Records to use:

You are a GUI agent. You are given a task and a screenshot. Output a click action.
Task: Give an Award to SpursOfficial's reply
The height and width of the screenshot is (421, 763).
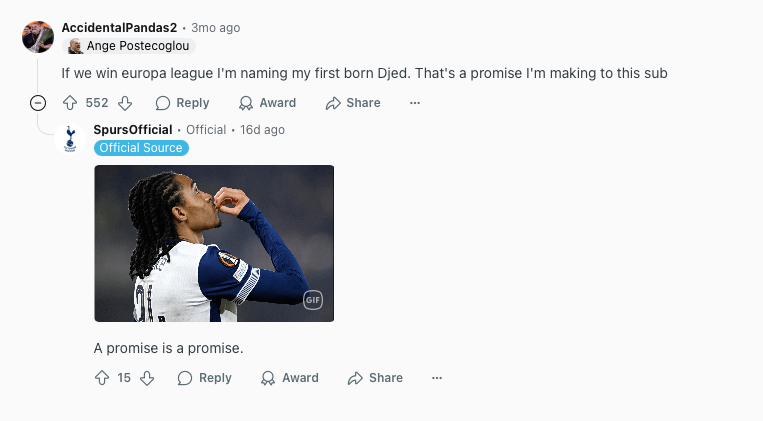click(x=290, y=378)
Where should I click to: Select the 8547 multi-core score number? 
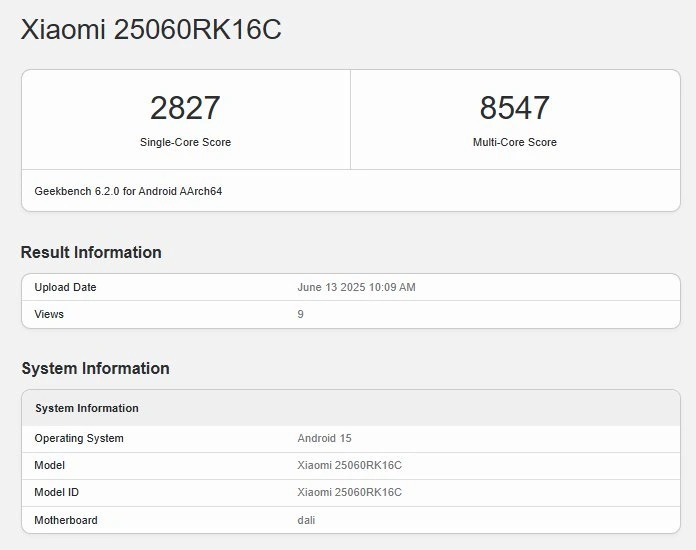(x=514, y=108)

Action item: Leave out the pictures and return the listing exactly.

Output of the task:
You are a GUI agent. You are given a task and a screenshot. Output a click action.
Task: Give an Award to SpursOfficial's reply
The height and width of the screenshot is (421, 763).
click(x=290, y=378)
Where should I click to: Select the 8547 multi-core score number? 
(x=514, y=108)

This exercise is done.